**Extracted records:**
....................
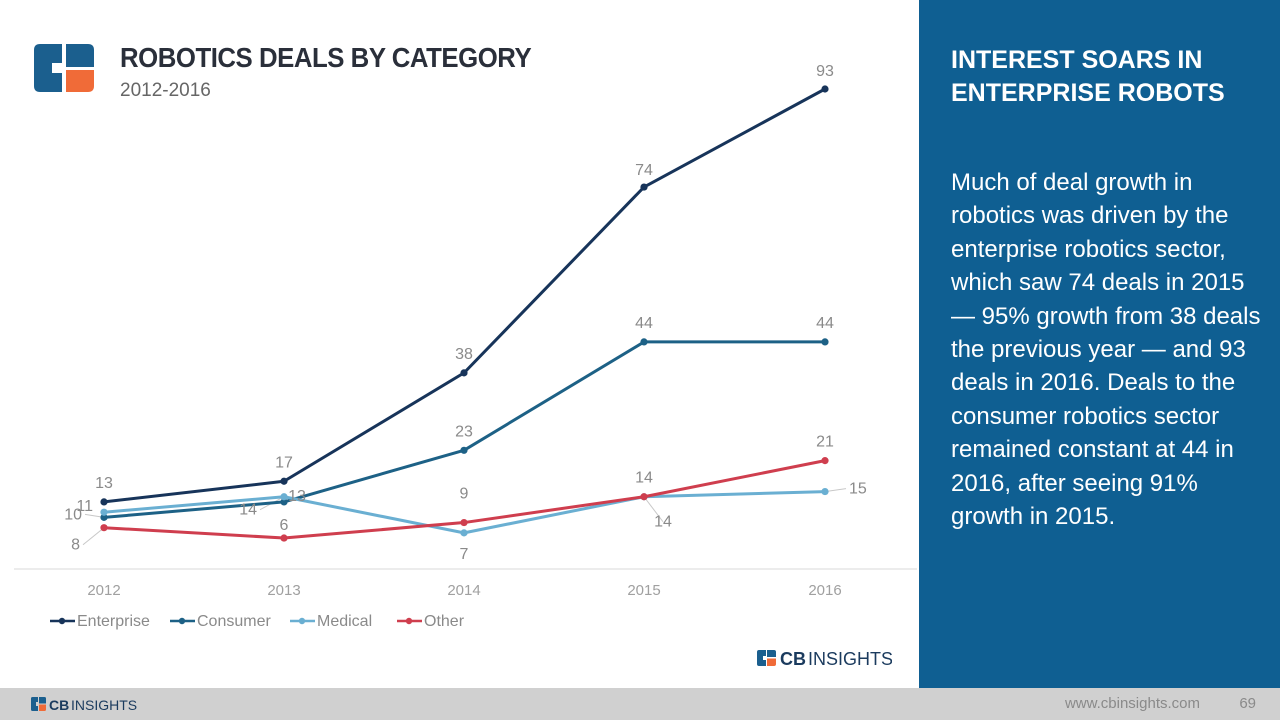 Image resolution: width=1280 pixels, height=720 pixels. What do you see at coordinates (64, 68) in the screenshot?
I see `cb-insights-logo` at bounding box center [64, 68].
....................
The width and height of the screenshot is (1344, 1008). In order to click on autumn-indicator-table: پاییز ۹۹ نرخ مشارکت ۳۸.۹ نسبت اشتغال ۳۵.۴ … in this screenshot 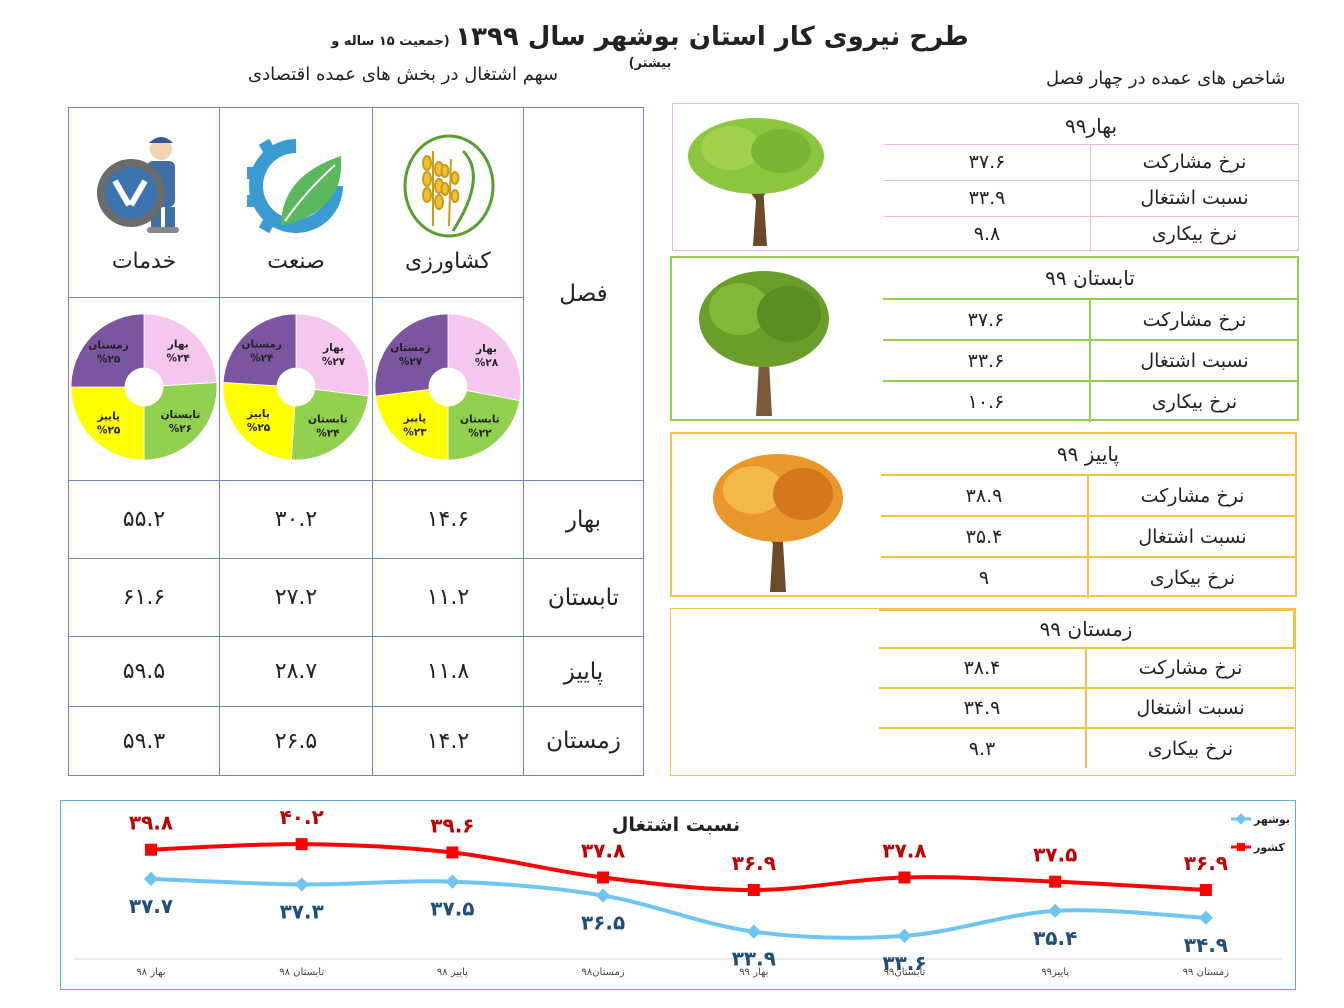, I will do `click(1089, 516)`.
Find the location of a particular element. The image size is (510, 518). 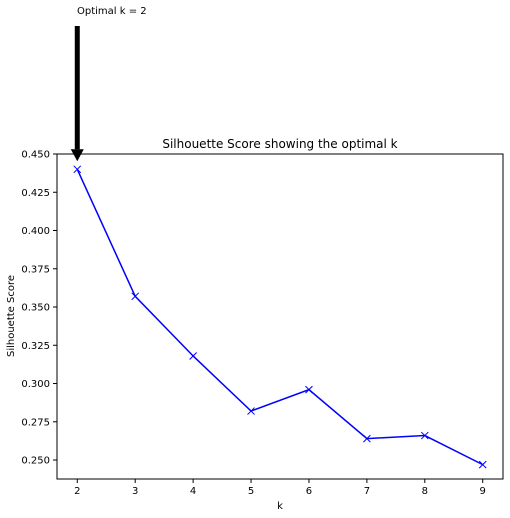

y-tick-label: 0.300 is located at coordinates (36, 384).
....................
**What is being asked:** Revise the lines from the one with "Image resolution: width=1280" up to and including the one with "center [64, 68]." so that "screenshot" becomes "screen image", leaving everything else unchanged. Give only these lines, without the pictures.

**Response area:**
 Image resolution: width=1280 pixels, height=720 pixels. What do you see at coordinates (64, 68) in the screen image?
I see `cb-insights-logo` at bounding box center [64, 68].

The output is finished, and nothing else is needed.